Start of THE INPUT

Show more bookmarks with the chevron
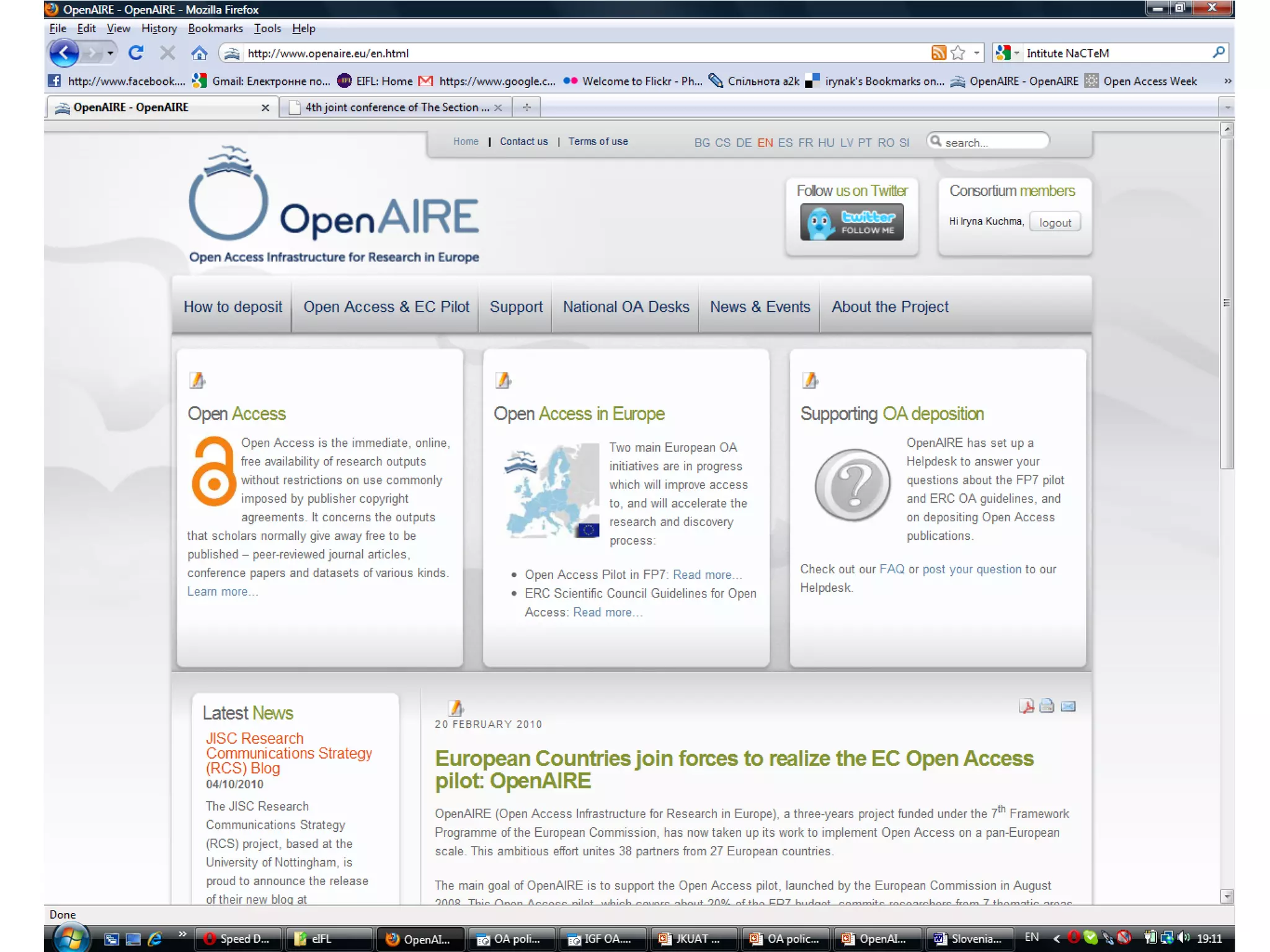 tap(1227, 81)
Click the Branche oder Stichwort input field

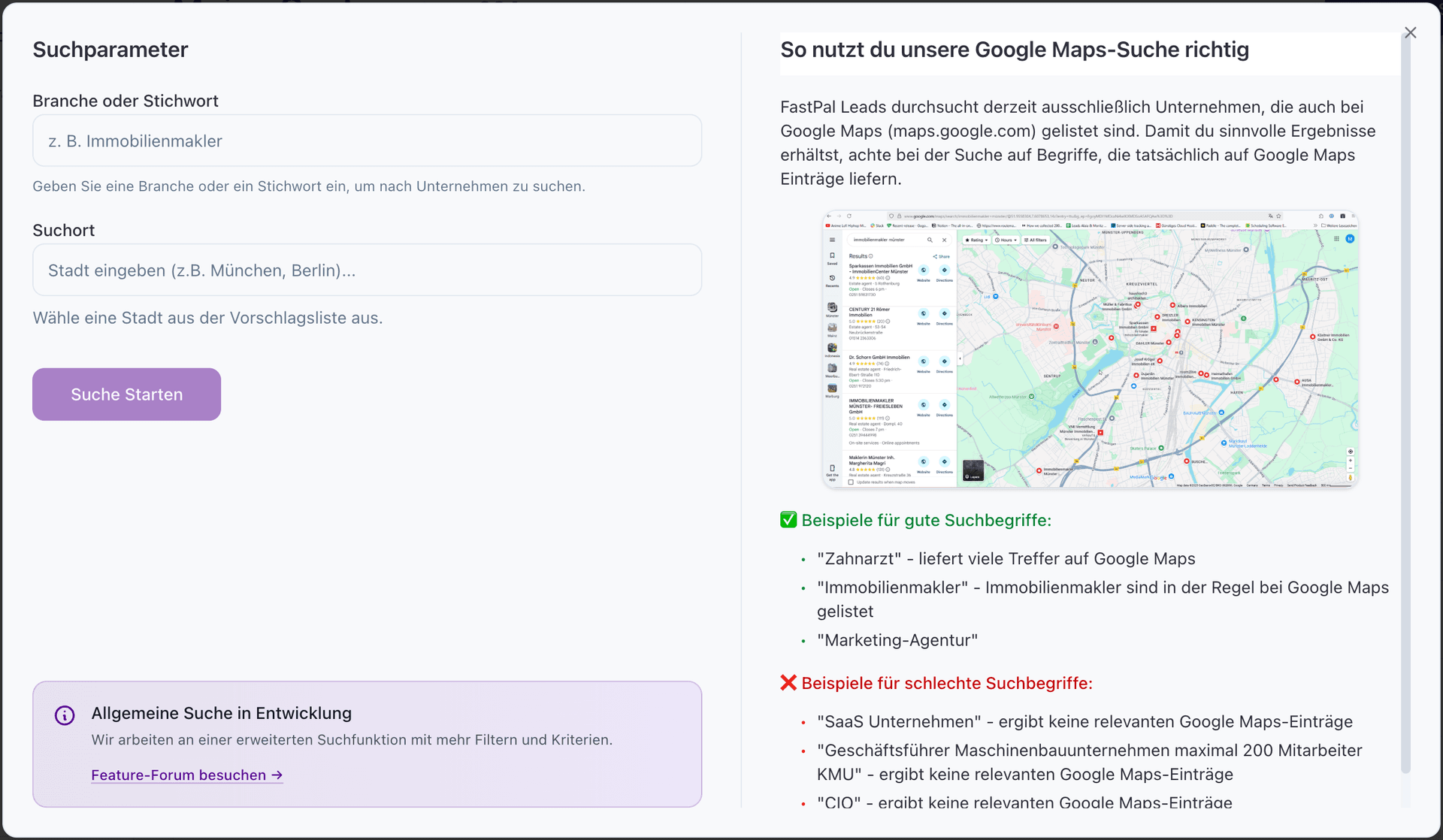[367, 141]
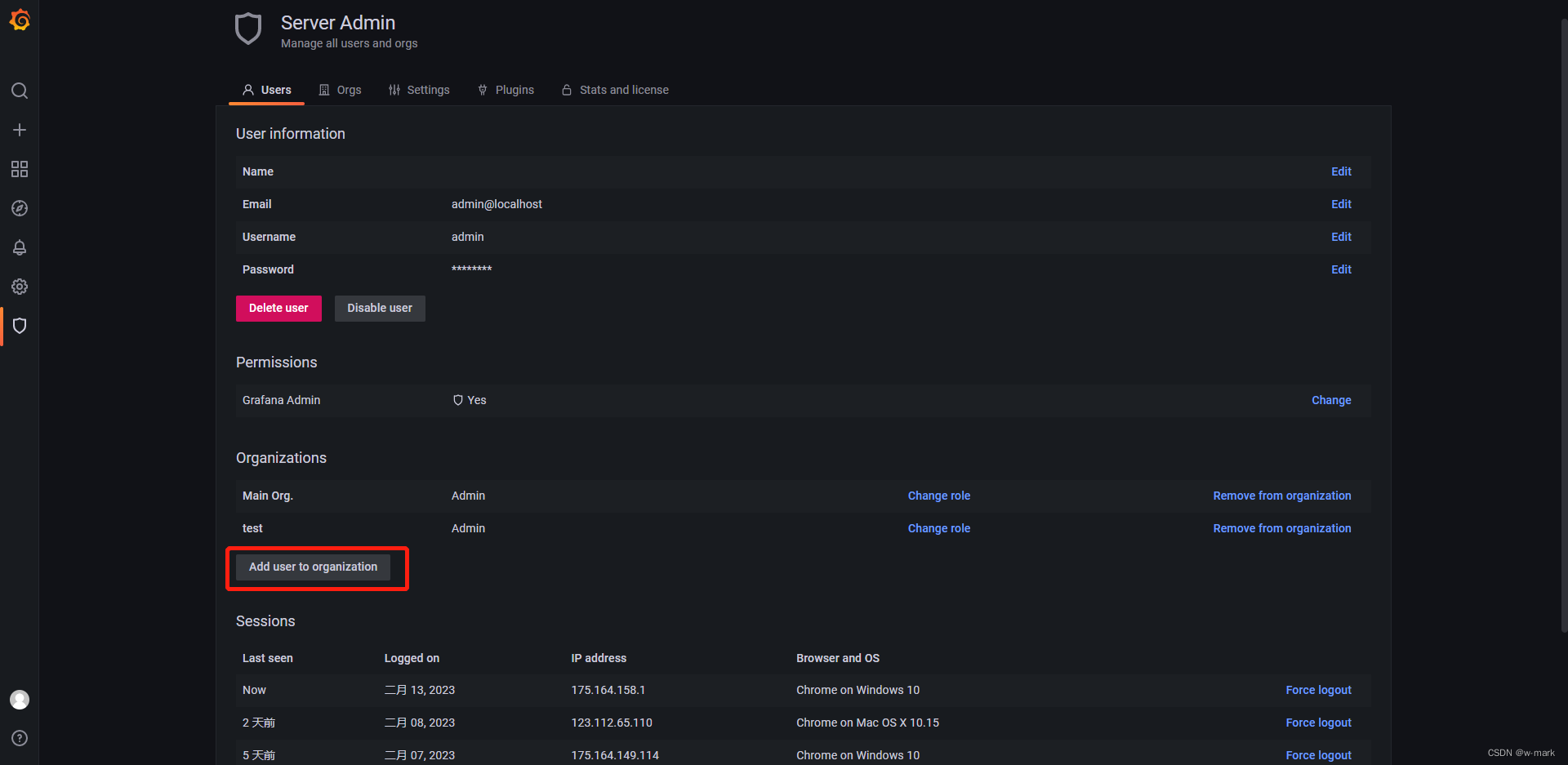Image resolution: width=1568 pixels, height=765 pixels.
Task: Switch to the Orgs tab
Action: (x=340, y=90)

End of THE INPUT

THE TASK: Exact reproduction of the entries above is what's needed; images stay out.

EXERCISE RESULT:
Show more bookmarks with the chevron
 tap(1227, 81)
Click the Branche oder Stichwort input field

[367, 141]
Image resolution: width=1568 pixels, height=765 pixels.
Task: Switch to the Orgs tab
Action: (x=340, y=90)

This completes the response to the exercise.